───── GIVEN DATA
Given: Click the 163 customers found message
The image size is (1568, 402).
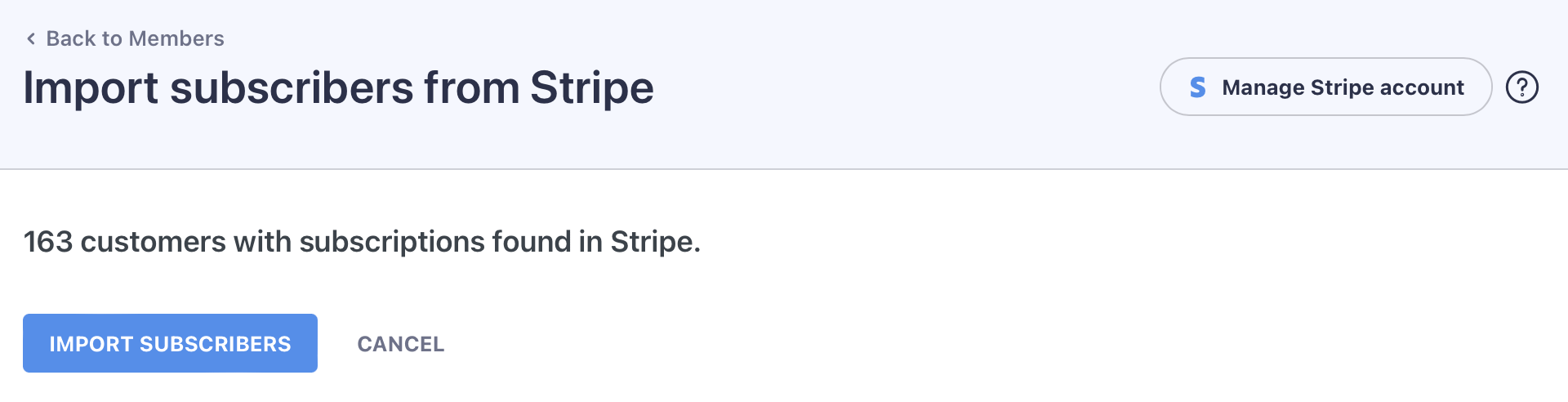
──────────
───── GIVEN DATA
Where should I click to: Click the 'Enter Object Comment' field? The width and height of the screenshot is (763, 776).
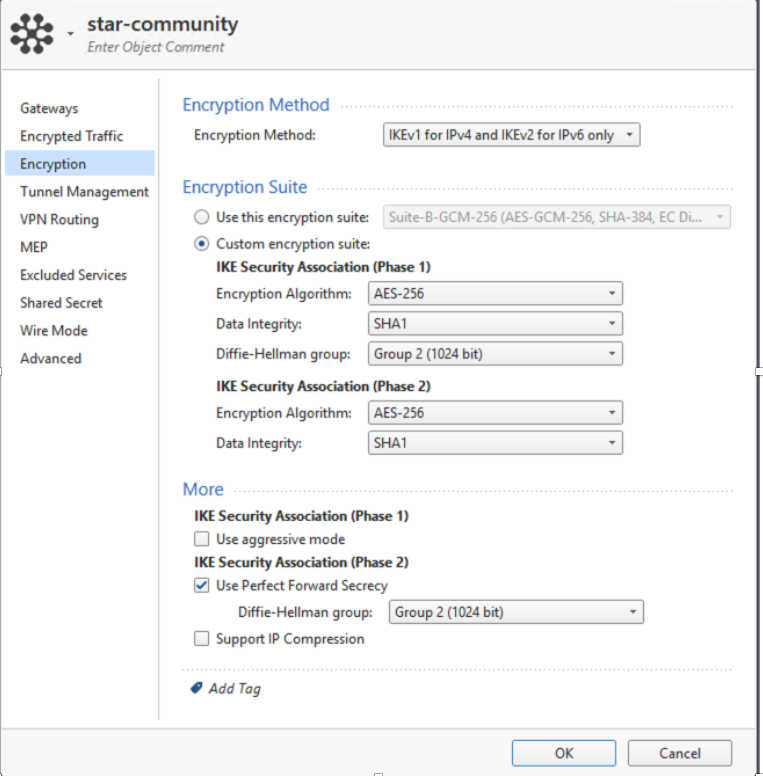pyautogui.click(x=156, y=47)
──────────
───── GIVEN DATA
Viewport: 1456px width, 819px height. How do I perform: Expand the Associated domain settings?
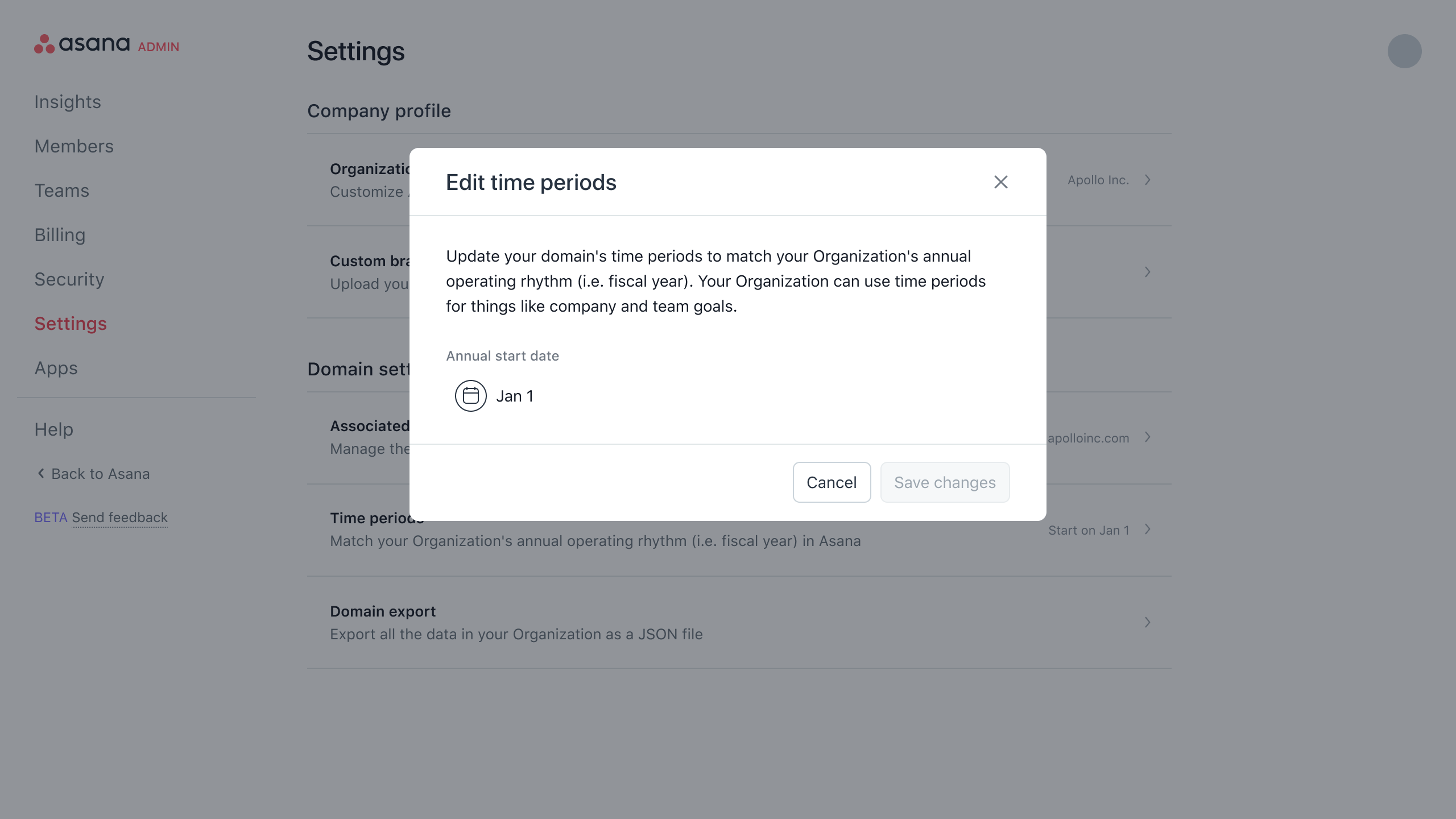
──────────
PROMPT - When the line with "Given: Click the 163 customers found message" is reached in the data above, start copying there, and copy each line exactly until the line with "The image size is (1568, 402)." has been copied; copy nothing else.

RESPONSE BELOW -
Given: Click the 163 customers found message
The image size is (1568, 402).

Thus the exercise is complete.